## THE TASK:
Only part of the listing is needed, namely the lines from its start through the line with "Forfatterwebs nyhedsbrev (1274, 1202)", and they should be retyped exactly.

## SUPPLIED RECORDS:

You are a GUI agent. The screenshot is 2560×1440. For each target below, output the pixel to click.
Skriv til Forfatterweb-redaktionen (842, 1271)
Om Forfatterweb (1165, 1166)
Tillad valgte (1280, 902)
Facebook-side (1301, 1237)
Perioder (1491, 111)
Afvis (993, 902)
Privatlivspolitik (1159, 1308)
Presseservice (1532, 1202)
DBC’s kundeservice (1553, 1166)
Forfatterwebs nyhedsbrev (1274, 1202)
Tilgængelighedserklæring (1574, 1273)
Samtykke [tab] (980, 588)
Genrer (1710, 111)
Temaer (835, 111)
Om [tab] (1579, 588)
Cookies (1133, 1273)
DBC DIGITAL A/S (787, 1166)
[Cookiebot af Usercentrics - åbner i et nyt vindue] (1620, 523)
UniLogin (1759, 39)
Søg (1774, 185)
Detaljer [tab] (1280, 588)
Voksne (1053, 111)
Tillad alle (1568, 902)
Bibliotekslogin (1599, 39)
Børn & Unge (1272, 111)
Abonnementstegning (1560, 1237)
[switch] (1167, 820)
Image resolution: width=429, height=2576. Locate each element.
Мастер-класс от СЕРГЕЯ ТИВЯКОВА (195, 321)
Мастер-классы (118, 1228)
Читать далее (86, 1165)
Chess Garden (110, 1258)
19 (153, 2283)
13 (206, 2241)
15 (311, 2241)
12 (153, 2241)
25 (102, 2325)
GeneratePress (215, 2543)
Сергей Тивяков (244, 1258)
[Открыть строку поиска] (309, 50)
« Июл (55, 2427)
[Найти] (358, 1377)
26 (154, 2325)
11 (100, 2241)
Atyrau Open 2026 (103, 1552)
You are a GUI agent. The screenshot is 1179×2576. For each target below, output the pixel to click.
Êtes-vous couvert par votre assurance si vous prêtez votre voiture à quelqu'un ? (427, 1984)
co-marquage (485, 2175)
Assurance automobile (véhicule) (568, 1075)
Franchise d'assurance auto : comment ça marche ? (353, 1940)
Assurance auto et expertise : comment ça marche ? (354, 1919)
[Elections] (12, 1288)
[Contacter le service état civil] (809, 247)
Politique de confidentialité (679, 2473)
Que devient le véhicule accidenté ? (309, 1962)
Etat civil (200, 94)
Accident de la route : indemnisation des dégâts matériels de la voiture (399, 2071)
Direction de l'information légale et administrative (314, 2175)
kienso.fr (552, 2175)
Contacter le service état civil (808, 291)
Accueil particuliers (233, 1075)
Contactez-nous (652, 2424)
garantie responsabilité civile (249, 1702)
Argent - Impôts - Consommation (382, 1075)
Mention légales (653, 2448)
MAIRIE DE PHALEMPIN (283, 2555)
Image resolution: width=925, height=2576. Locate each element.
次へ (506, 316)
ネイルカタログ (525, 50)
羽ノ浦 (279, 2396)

## EXERCISE OUTPUT:
You are a GUI agent. The screenshot is 2560×1440. For each target below, output the pixel to click.
Skriv til Forfatterweb-redaktionen (842, 1271)
Om Forfatterweb (1165, 1166)
Tillad valgte (1280, 902)
Facebook-side (1301, 1237)
Perioder (1491, 111)
Afvis (993, 902)
Privatlivspolitik (1159, 1308)
Presseservice (1532, 1202)
DBC’s kundeservice (1553, 1166)
Forfatterwebs nyhedsbrev (1274, 1202)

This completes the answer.